About this exercise:
Reproduce the line with "The image size is (840, 630)." and everything after it in the listing below, exactly, both ends included. No pictures.

*** Input for this task Section Begins ***

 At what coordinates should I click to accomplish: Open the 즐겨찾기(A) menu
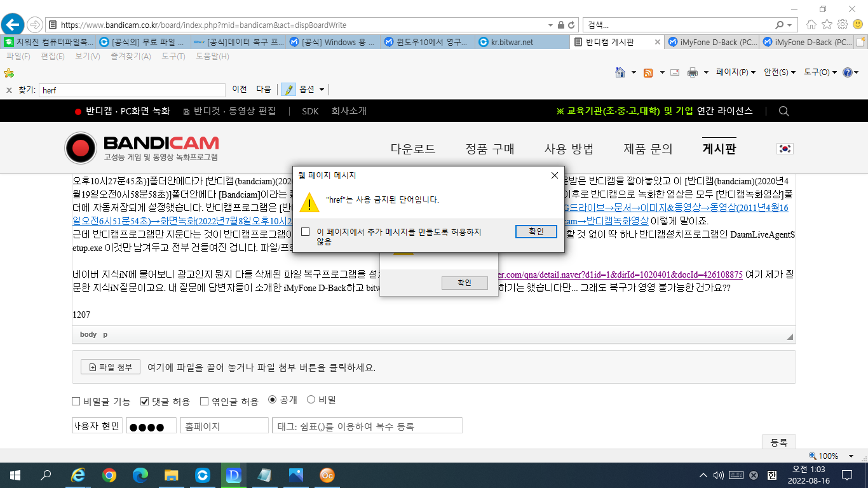(x=130, y=57)
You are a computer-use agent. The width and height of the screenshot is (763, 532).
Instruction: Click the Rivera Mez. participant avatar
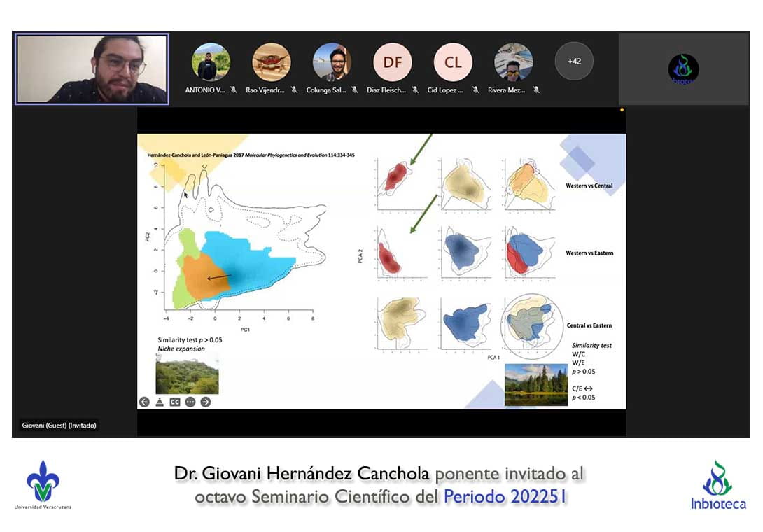pos(514,62)
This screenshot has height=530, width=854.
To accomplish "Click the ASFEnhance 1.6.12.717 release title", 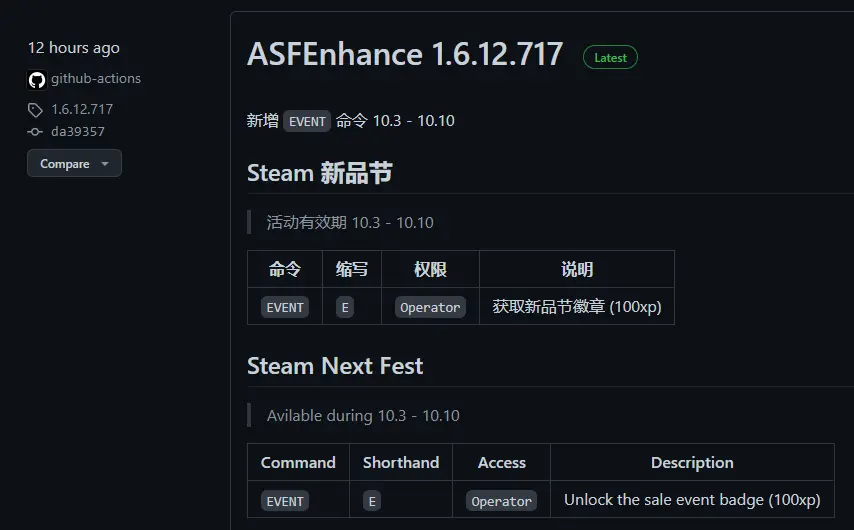I will (405, 54).
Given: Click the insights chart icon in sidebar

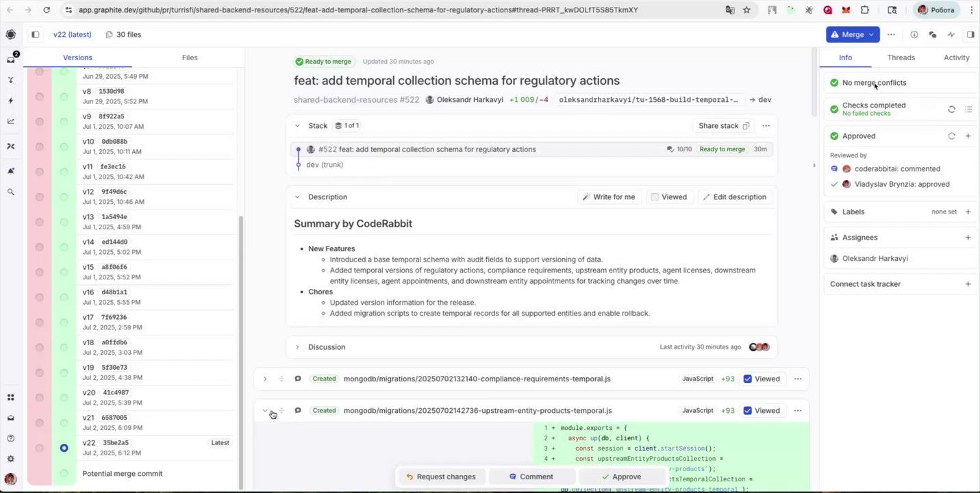Looking at the screenshot, I should 10,121.
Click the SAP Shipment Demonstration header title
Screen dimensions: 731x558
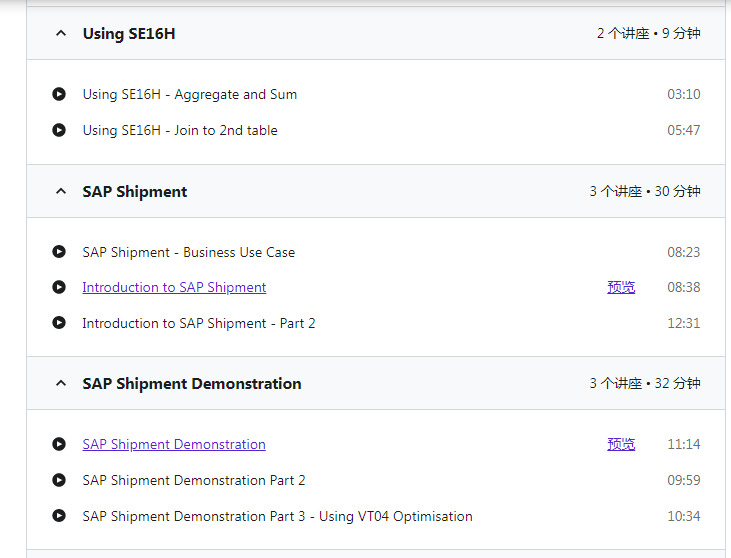tap(192, 384)
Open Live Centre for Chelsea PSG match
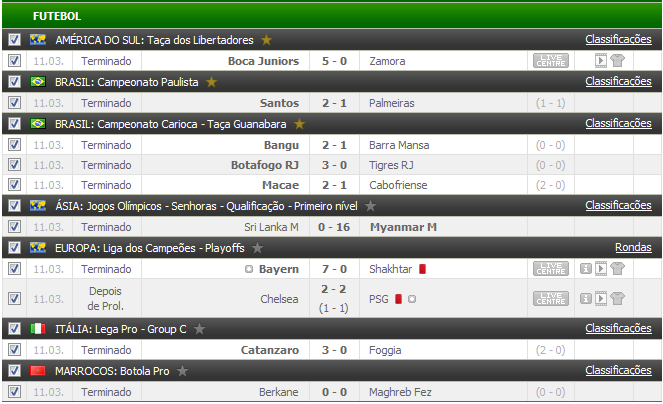The height and width of the screenshot is (404, 663). (x=551, y=299)
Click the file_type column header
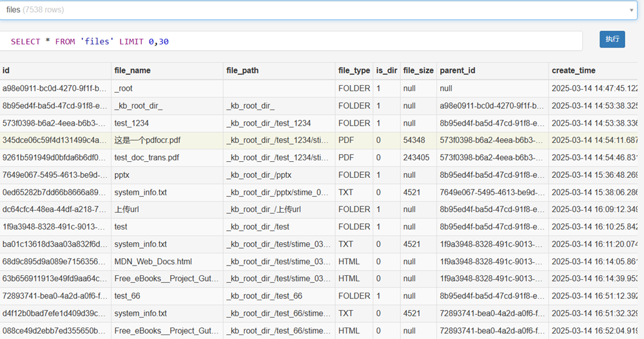644x339 pixels. pos(354,70)
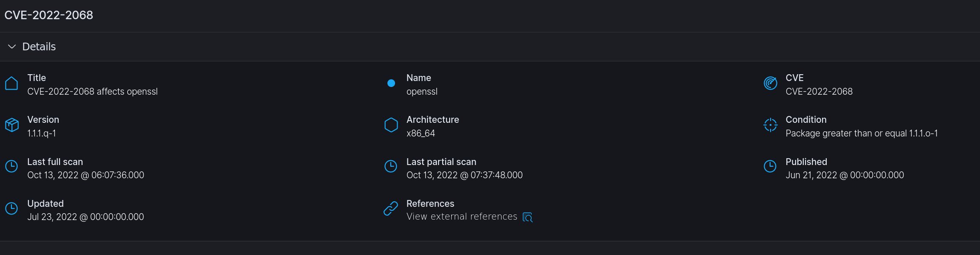Click the clock icon beside Last partial scan
This screenshot has width=980, height=255.
(390, 166)
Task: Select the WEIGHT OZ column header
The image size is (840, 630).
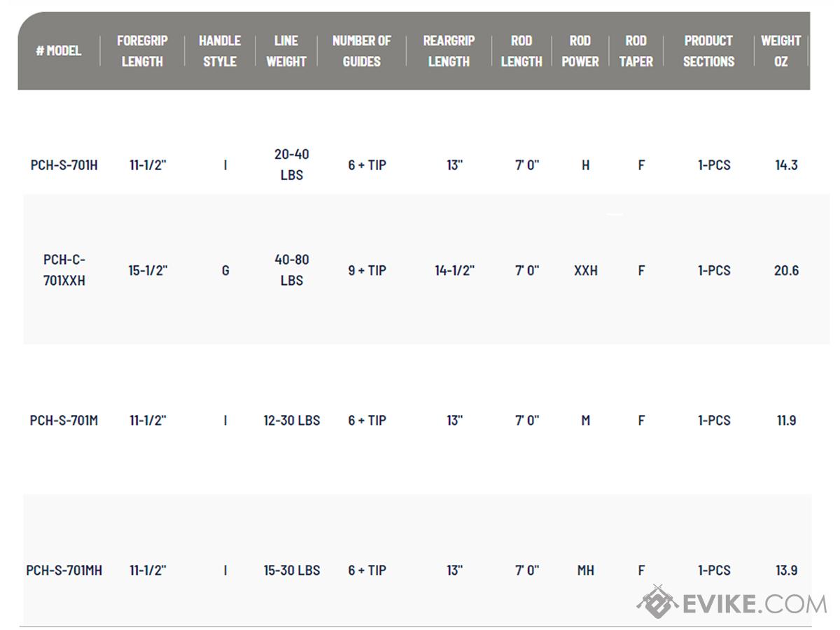Action: [781, 50]
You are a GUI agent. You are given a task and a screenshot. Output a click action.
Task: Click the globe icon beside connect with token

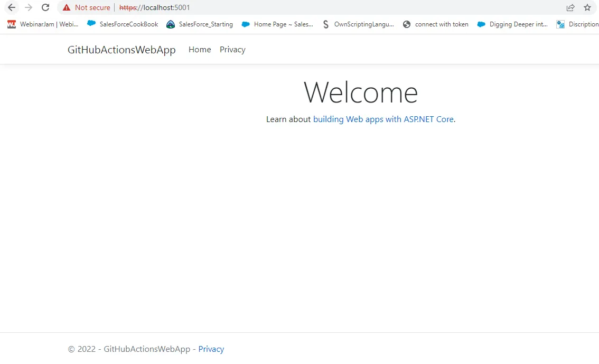407,24
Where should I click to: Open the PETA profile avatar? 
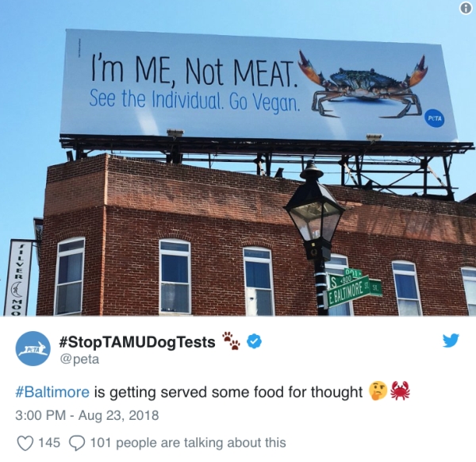(33, 348)

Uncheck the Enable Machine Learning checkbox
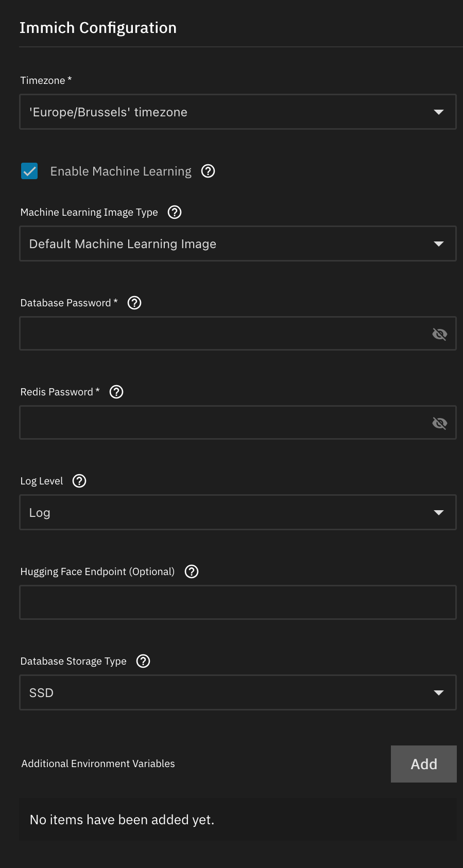(29, 171)
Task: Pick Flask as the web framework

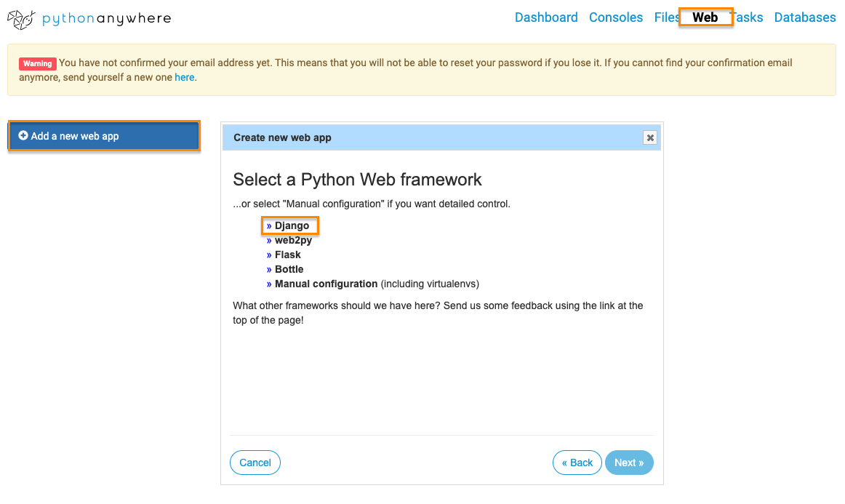Action: point(287,255)
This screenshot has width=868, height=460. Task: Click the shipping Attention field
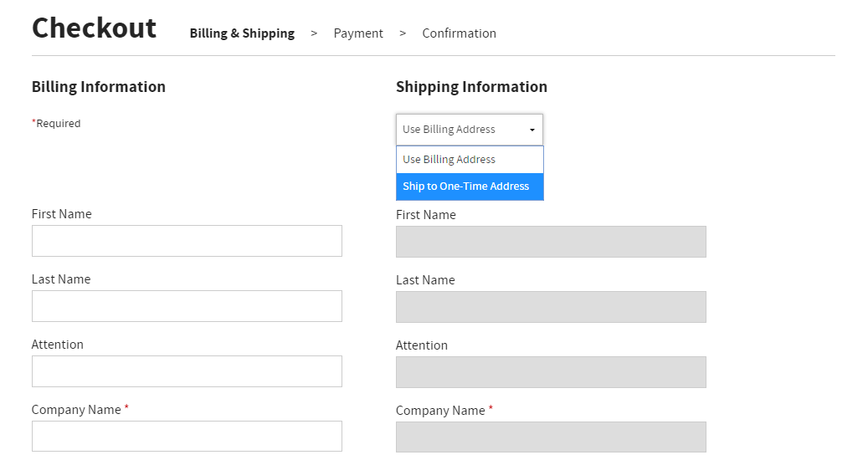(551, 372)
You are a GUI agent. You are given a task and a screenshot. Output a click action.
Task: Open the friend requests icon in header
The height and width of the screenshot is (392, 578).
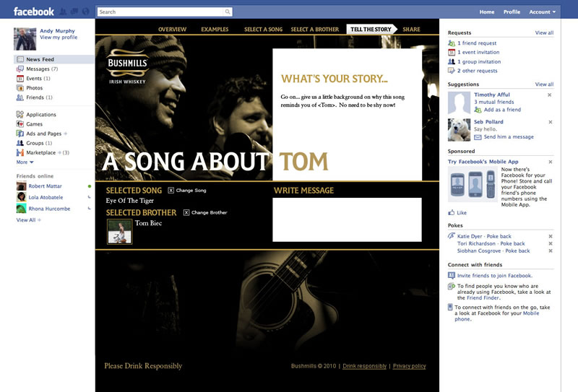tap(64, 12)
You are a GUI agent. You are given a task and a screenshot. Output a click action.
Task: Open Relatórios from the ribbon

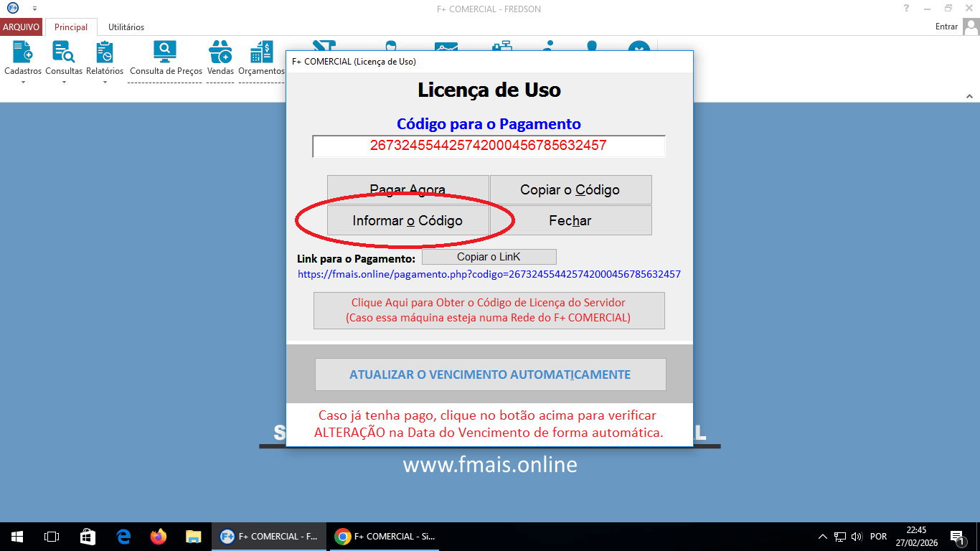105,52
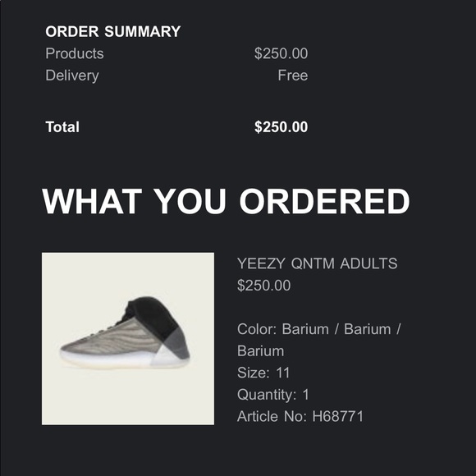Click the WHAT YOU ORDERED heading
Screen dimensions: 476x476
[x=226, y=201]
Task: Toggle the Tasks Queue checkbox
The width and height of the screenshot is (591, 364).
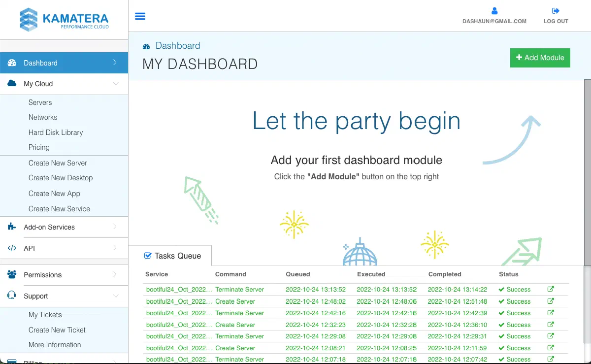Action: tap(147, 256)
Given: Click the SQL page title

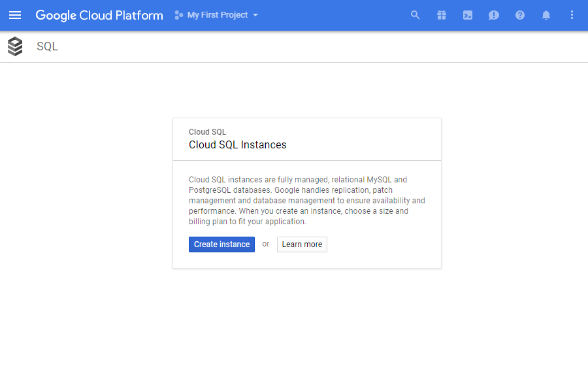Looking at the screenshot, I should [47, 46].
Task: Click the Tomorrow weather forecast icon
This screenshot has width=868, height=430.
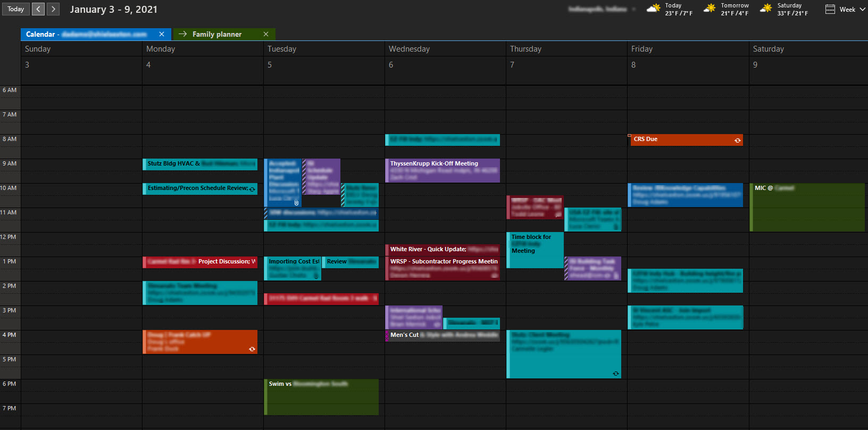Action: tap(710, 9)
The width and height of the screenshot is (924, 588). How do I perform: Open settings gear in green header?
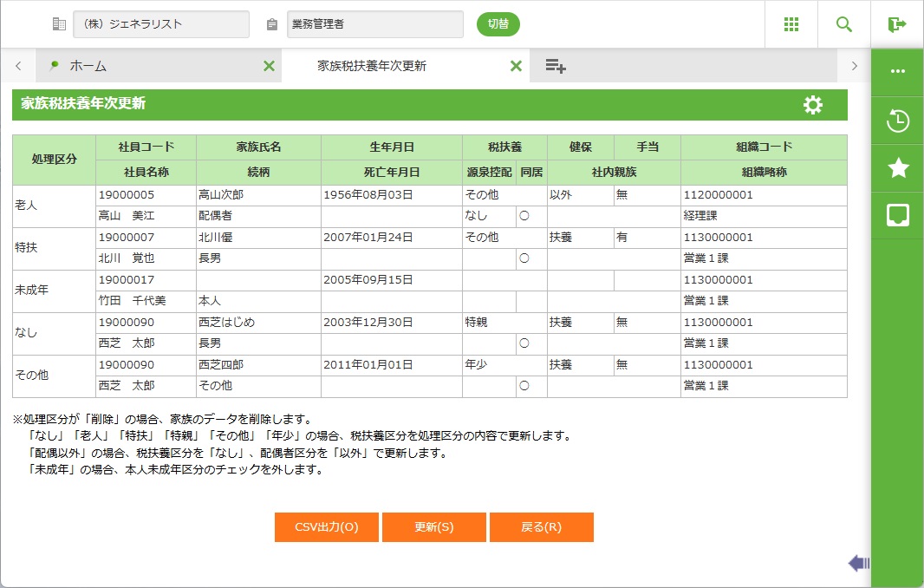click(812, 105)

*** Input for this task Section Ends ***

Response:
The image size is (840, 630).
Action: [781, 50]
You are a GUI agent. You are given a task and a screenshot. Output a click action.
Task: Click the globe icon beside connect with token

407,24
Where should I click to: Open the PETA profile avatar? 
(33, 348)

Uncheck the Enable Machine Learning checkbox
(29, 171)
Task: Pick Flask as the web framework

Action: point(287,255)
This screenshot has width=868, height=460. Task: Click the shipping Attention field
(551, 372)
You are a GUI agent. You are given a task and a screenshot. Output a click action.
Task: Open the friend requests icon in header
The height and width of the screenshot is (392, 578).
tap(64, 12)
You are a GUI agent. You are given a task and a screenshot. Output a click action.
Task: Open Relatórios from the ribbon

105,52
Click the WHAT YOU ORDERED heading
Screen dimensions: 476x476
[x=226, y=201]
Task: Toggle the Tasks Queue checkbox
The width and height of the screenshot is (591, 364).
Action: tap(147, 256)
Given: Click the SQL page title

Looking at the screenshot, I should [47, 46].
Task: Click the Tomorrow weather forecast icon
This screenshot has width=868, height=430.
Action: tap(710, 9)
The width and height of the screenshot is (924, 588). How do I perform: Open settings gear in green header?
click(812, 105)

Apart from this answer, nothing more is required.